Avocat d’affaire, passionné de rugby, chroniqueur régulier d’Opinion Internationale, Philippe Rosenpick est aussi collectionneur de street art. Organisateur du prix du Graffiti 2016/17, promoteur de la fresque dessinée par Crey 132 en l’honneur du Bleuet France sur la place des Invalides, il inaugure une chronique qui présentera l’œuvre d’un artiste de street art.

A travers chaque œuvre, Philippe Rosenpick explique la démarche artistique et citoyenne de l’artiste. Première livraison : Shepard Fairey.

Michel Taube

 

Pourquoi une rubrique Street art ? 

Parce que c’est l’art de notre époque, comme l’a dit Mr Braun autrefois au sujet de l’art contemporain. Une pratique artistique, à l’origine clandestine et réprimandée, qui s’affiche aujourd’hui dans nos cités pour leur redonner des couleurs, embellir les rues et les immeubles tout en véhiculant du sens.

Il n’y a pas un « street art » mais de multiples modes d’expression et techniques graphiques qui permettent à tout le monde de trouver un point d’entrée.
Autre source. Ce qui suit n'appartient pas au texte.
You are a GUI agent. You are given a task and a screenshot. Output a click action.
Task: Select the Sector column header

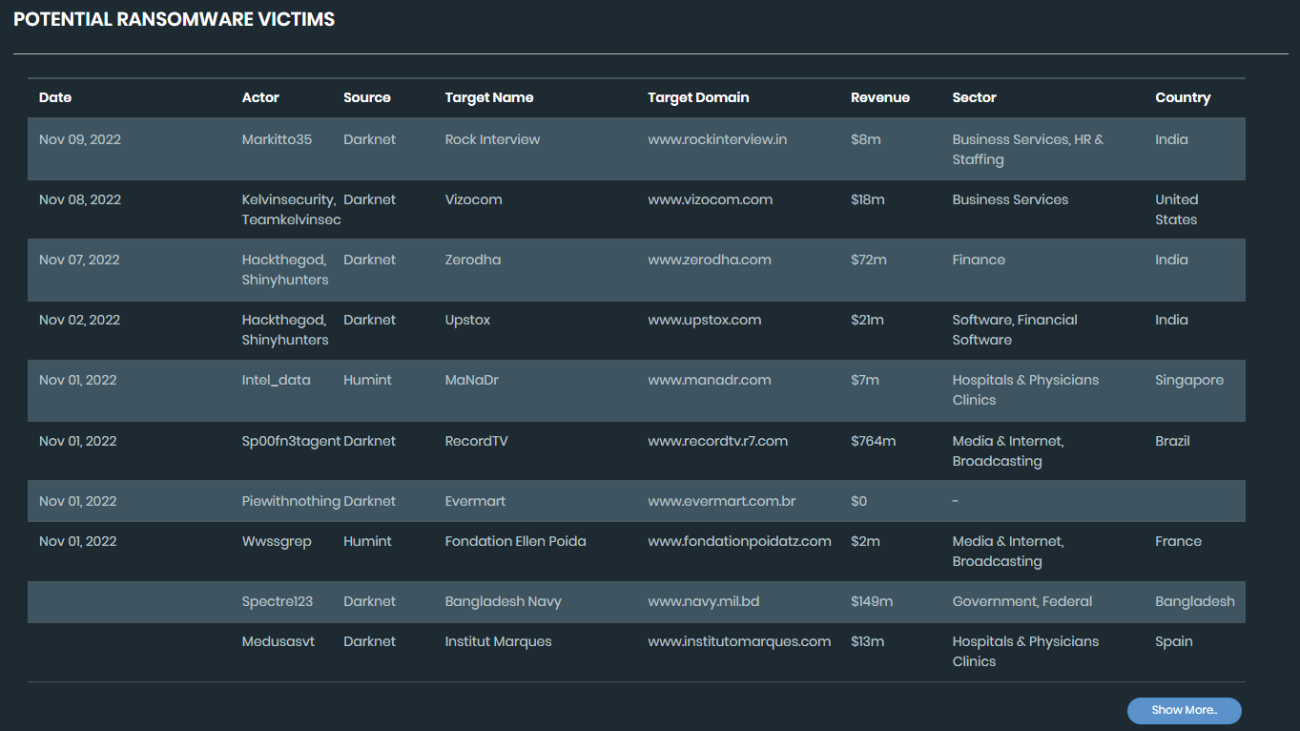pos(974,98)
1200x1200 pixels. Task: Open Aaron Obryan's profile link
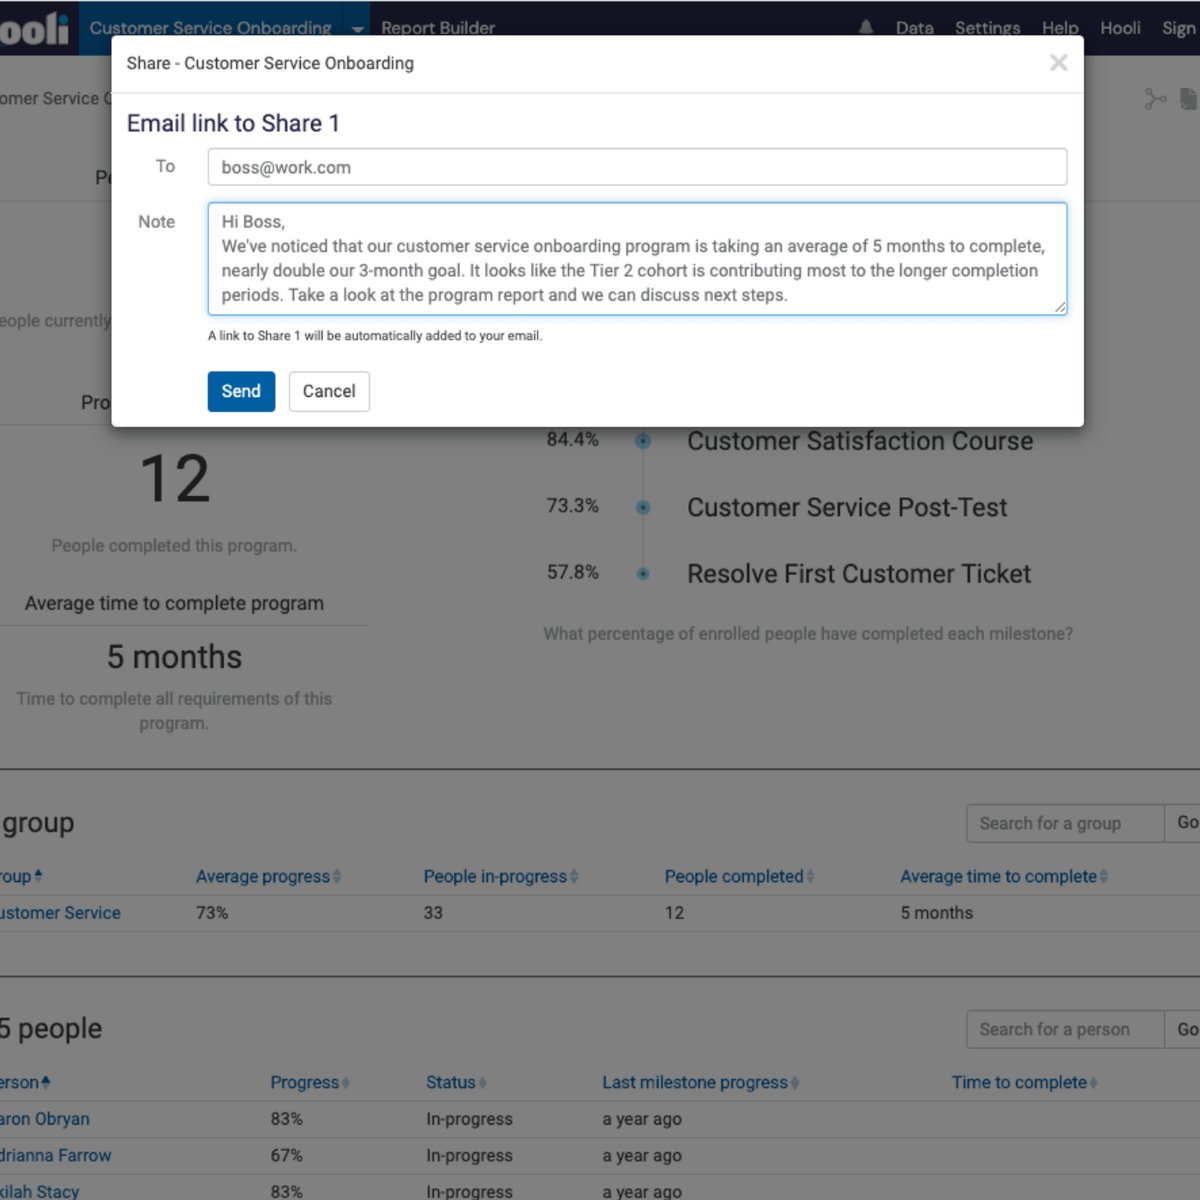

Ce mouvement va vers les gens et souvent les interrogent sur l’évolution de nos sociétés, de manière malicieuse et ironique, parfois plus grave et contestataire, et ne laisse jamais indifférent. Les jeunes générations sont nomades, ont de plus en plus de talent et s’affranchissent des carcans, loin de la marchandisation de l’art contemporain qui ne semble plus vanter que des démarches intellectuelles accessibles à une infime minorité. C’est un art qui se nourrit de l’histoire de l’art mais aussi de géographie, de sociologie, d’anthropologie, du temps présent. 
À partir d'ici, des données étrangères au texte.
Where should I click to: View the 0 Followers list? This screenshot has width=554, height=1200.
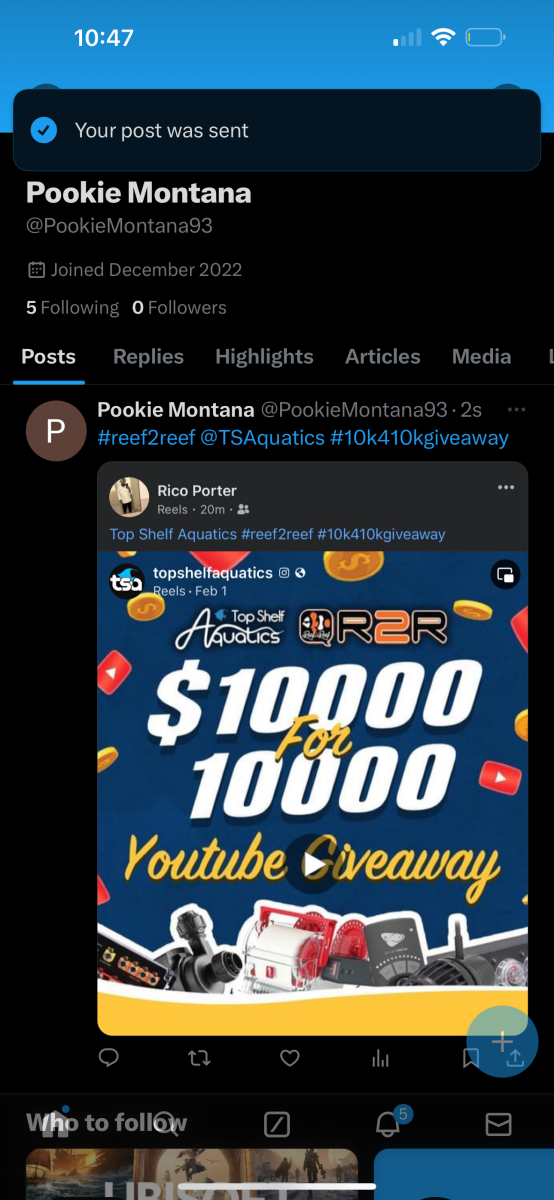click(x=179, y=308)
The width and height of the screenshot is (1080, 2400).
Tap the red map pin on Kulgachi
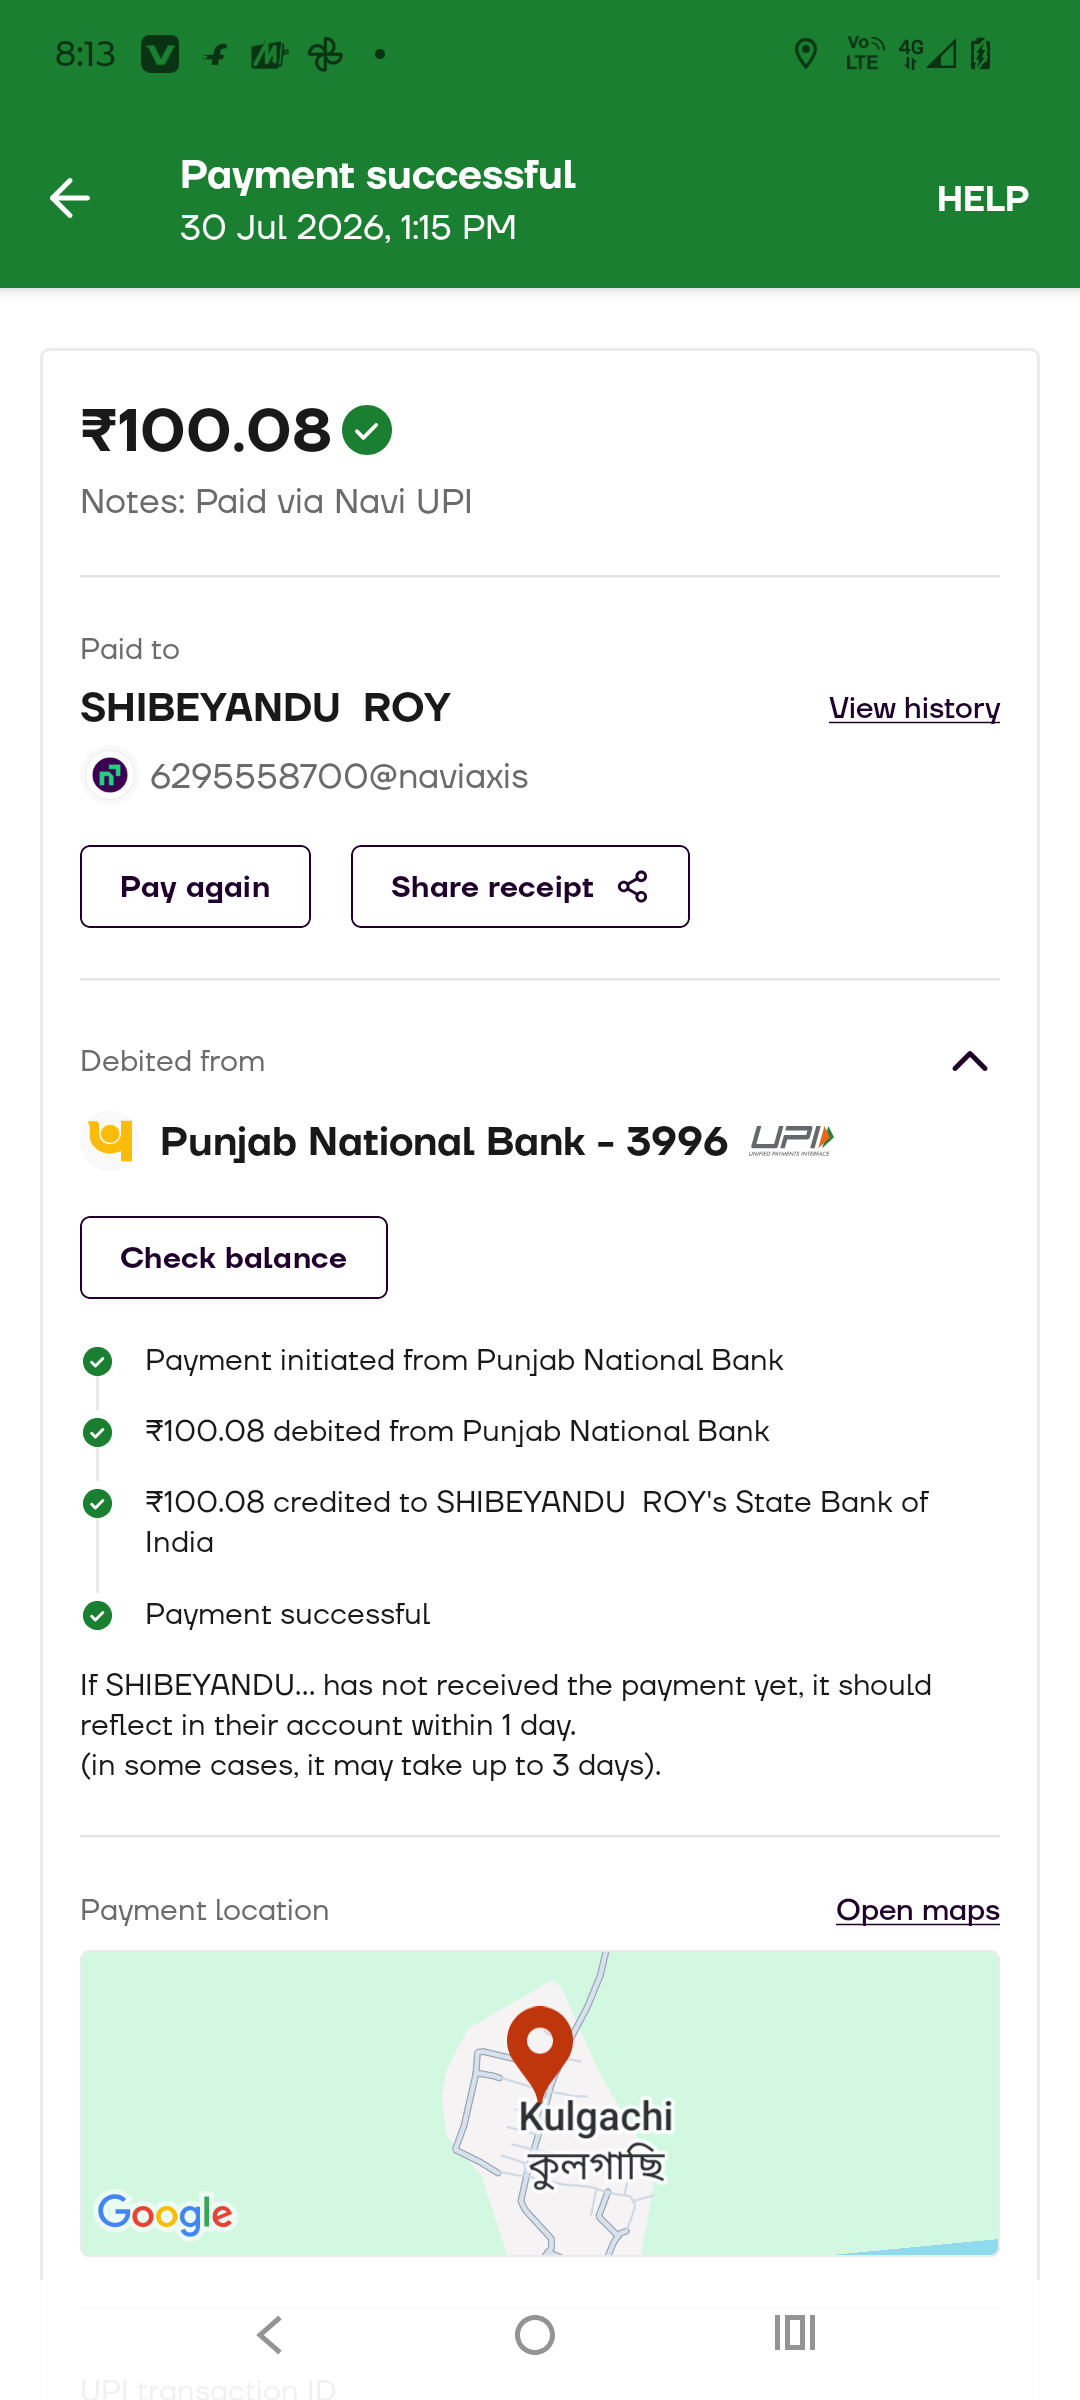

Crey 132 a réalisé une magnifique fresque pour honorer le bleuet de France et le centenaire de la première guerre mondiale sur la place devant les Invalides : un drapeau français qui se resserre autour des valeurs de solidarité et de fraternité. Peu de temps après le mouvement des gilets jaunes éclate. Prémonitoire ? Un message non entendu par nos élites ? Pour autant, les gilets jaunes se réuniront le 19 janvier 2019 autour de cette même place pour démarrer leur déambulation du samedi dans la capitale. Certains ont des pancartes dans le dos : la Marianne de Shepard Fairey, un artiste américain engagé, dont le tableau trône dans le bureau du Président de la République. Mais détourné car elle a un œil au beurre noir ! Une œuvre qui, sauf erreur, a été créée après le Bataclan pour vanter les valeurs universelles de la France… Une France que certains trouvent malmenée dans ses valeurs ? Au centre des symboliques qui s’expriment et qui interrogent, deux réalisations de deux street artistes…. En plein dans le mille… En plein dans notre époque… Le street art est un art qui touche le peuple. 
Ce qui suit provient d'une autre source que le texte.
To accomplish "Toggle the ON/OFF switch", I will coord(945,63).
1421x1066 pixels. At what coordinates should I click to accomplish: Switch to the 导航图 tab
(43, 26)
Il est vrai qu’il aurait été difficile de manifester avec une pancarte de Buren ou de Carl André dans le dos…

 

Philippe Rosenpick

Au moment où nous nous interrogeons sur la perte de repères, sur la fin de l’âge d’or que furent les trente glorieuses, alors que les gilets jaunes crient leur désarroi face au futur, ce tableau de Shepard Fairey interpelle notre avenir.

Qui regarde le futur droit dans les yeux ? Qui se cache le plus derrière des lunettes noires, des apparences ou derrière un voile ?

La composition équilibrée et les couleurs poussent dans un premier temps à s’approprier l’œuvre comme d’un bel objet : chatoyant et visuel. Mais plus on rentre dans l’œuvre, plus cet esthétisme est grinçant, menaçant. Le Golden Future se déchire, s’échappe, obscurcit le visage de la top model cachée sous ses lunettes, la fait passer à l’arrière-plan. A l’opposé, on ne voit que la femme voilée, son regard qui se détache. C’est elle le Golden Future ? C’est un cri d’alarme pour faire atterrir la femme occidentale avant que tout ne se dérobe sous ses pieds ? A moins que la femme voilée ne représente le futur de la femme occidentale ? Les usines et la voiture symbolisent à la fois le progrès mais aussi la menace sur l’environnement et donc le futur ? 

Une autre interprétation pourrait être une volonté de dénoncer l’exploitation par l’Occident (la top model) d’autres peuples pour produire des richesses (usines et Rolls) qui pourtant ne créent plus les conditions d’un Golden Future qui se déchire et qui porte atteinte à l’environnement. Avec l’apparition d’un nouveau monde incarné par la femme voilée dont le regard hypnotise. 

« Idealized Optics » : la formule peut symboliser le danger d’une civilisation qui s’efface, sans que la top model ne le voit vraiment, cachée derrière ses lunettes. Le Golden Future, c’est quoi ? A quoi ça va ressembler ?  En tout cas, ce tableau est une alerte. 

Shepard Fairey indique que l’affiche n’a pas de sens en soit, mais doit pousser les visiteurs à la contempler et lui donner une signification, mêlant l’esthétisme et le sens.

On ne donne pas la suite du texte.